«Écoeuré», Dominique Strauss-Kahn a annoncé lundi qu'il allait attaquer en diffamation le film sulfureux d'Abel Ferrara Welcome to New York, alors que les producteurs de ce long-métrage revendiquaient le «succès» de son démarrage directement en vidéo à la demande.

La maison de production et de distribution Wild Bunch a annoncé à l'AFP avoir recensé 48 000 ventes de Welcome to New York, film librement inspiré de l'affaire DSK, pour son premier jour de sortie sur les plateformes de VàD.

Avec «48 000 clics, cela équivaut à quelque 90 000 personnes le regardant, un chiffre énorme», s'est félicité Wild Bunch, parlant de «succès».

Welcome to New York, dont le réalisateur s'est défendu de tout antisémitisme, a été projeté samedi en première mondiale, en marge du Festival de Cannes, dans une salle de quartier.

Il s'agit d'une «version fictionnalisée», mais l'histoire colle au plus près du scandale qui a fait chuter il y a trois ans Dominique Strauss-Kahn, alors patron du FMI et favori des sondages pour la présidentielle française de 2012.

Sauf que dans Welcome to New York, il y a bien agression sexuelle d'une femme de chambre dans le grand hôtel new-yorkais où le héros Devereaux (Gérard Depardieu) est descendu.

Or Dominique Strauss-Kahn a «été mis hors de cause de la manière la plus nette par le procureur de New York» dans l'affaire du Sofitel et, «comme tout le monde, il a le droit à l'oubli», a déclaré son avocat, Me Jean Veil, sur Europe 1.

«Écoeuré et effrayé par ce film», l'ancien ministre «a demandé à ses avocats de déposer une plainte pour diffamation du fait des accusations de viol», a ajouté l'avocat.
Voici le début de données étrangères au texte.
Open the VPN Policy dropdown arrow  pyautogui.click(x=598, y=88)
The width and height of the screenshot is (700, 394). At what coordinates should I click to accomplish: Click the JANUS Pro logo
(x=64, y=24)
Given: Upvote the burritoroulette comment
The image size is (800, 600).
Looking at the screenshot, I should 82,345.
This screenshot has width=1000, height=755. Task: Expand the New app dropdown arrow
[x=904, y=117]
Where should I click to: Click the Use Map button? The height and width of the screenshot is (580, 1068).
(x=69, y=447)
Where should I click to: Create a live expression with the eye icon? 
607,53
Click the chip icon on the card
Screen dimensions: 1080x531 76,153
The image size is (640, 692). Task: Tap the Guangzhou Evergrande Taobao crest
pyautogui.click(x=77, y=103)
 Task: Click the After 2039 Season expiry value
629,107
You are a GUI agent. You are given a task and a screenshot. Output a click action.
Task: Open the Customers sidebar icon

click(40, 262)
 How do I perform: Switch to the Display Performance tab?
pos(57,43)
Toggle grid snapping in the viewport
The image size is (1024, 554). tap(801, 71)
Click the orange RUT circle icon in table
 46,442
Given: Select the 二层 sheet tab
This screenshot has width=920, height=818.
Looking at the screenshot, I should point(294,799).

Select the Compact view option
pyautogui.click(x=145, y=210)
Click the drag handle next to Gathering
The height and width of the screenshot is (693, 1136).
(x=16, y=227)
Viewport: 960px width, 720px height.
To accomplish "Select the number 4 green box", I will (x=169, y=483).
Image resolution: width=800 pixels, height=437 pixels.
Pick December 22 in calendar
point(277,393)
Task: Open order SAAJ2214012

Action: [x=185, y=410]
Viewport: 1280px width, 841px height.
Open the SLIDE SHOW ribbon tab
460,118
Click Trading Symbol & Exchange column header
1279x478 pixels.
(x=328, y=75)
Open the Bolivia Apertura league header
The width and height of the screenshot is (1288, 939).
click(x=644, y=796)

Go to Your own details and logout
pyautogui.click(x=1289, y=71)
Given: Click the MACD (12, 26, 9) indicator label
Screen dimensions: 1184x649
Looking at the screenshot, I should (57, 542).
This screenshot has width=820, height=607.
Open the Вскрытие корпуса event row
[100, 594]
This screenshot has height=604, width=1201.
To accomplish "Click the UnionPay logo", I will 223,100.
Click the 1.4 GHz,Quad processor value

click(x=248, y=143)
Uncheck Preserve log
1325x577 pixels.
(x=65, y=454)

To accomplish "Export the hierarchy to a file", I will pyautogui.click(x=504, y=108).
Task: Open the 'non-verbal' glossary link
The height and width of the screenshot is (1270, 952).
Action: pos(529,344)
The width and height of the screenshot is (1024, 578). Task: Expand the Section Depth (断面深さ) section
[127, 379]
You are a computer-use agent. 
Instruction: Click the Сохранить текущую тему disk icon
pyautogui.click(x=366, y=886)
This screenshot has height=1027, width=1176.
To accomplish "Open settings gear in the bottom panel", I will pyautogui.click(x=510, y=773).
Cette plainte devrait être déposée «dans les prochains jours».

«Crotte de chien»

«Ses proches et ses avocats, a ajouté Me Veil, lui ont recommandé de ne pas voir ce film abominable», que l'avocat a qualifié de «merde» et de «crotte de chien».

L'affaire sera portée au pénal, a précisé Me Veil à l'AFP. Elle ne sera donc pas jugée avant au moins un an. Il n'y aura pas d'action en urgence pour bloquer la diffusion du film car Dominique Strauss-Kahn «n'est pas un censeur».

«On peut se demander par ailleurs, a dit Me Veil, si les juges américains ont été informés de ce que les dialogues susurrent que la décision de mise hors de cause de M. Strauss-Kahn résulterait de ce qu'ils auraient été achetés.»

Son ex-femme, Anne Sinclair, avait exprimé dès dimanche son «dégoût», tout en dénonçant des attaques «clairement antisémites». Pour autant, elle a assuré qu'elle n'irait pas en justice, car elle «vomit» la «saleté».

La journaliste a mis en cause la description de Simone Devereaux (Jacqueline Bisset), présentée comme une femme d'argent et de pouvoir, qui aide financièrement l'État d'Israël et, surtout, qui a hérité d'une fortune amassée pendant la guerre.

Des allusions à sa famille «proprement dégradantes et diffamatoires», selon Anne Sinclair: «Mon grand-père (le galeriste Paul Rosenberg) a dû fuir les nazis et a été déchu de sa nationalité française par le gouvernement de Vichy. Mon père a rejoint la France Libre et a combattu jusqu'à la Libération. Dire autre chose relève de la calomnie.»

Selon Me Veil, le film d'Abel Ferrara comporte «une part d'antisémitisme», mais seules les associations de lutte contre le racisme peuvent engager des poursuites à ce titre.

Interrogés par l'AFP, la Ligue contre le racisme et l'antisémitisme (Licra) et SOS Racisme n'ont pas souhaité se prononcer sur ces accusations pour l'instant, précisant ne pas avoir vu le film. «Si des choses sont évidentes, on ira en justice», a dit le président de la Licra, Alain Jakubowicz.

De son côté, Abel Ferrara s'est défendu avec vigueur: «Je ne suis pas antisémite. J'espère que non. J'ai été élevé par des femmes juives.»

Une affirmation partagée par Jacqueline Bisset: «Pour moi, il n'y a pas d'attaques antisémites, mais des propos contre sa famille que je trouve déplacés.»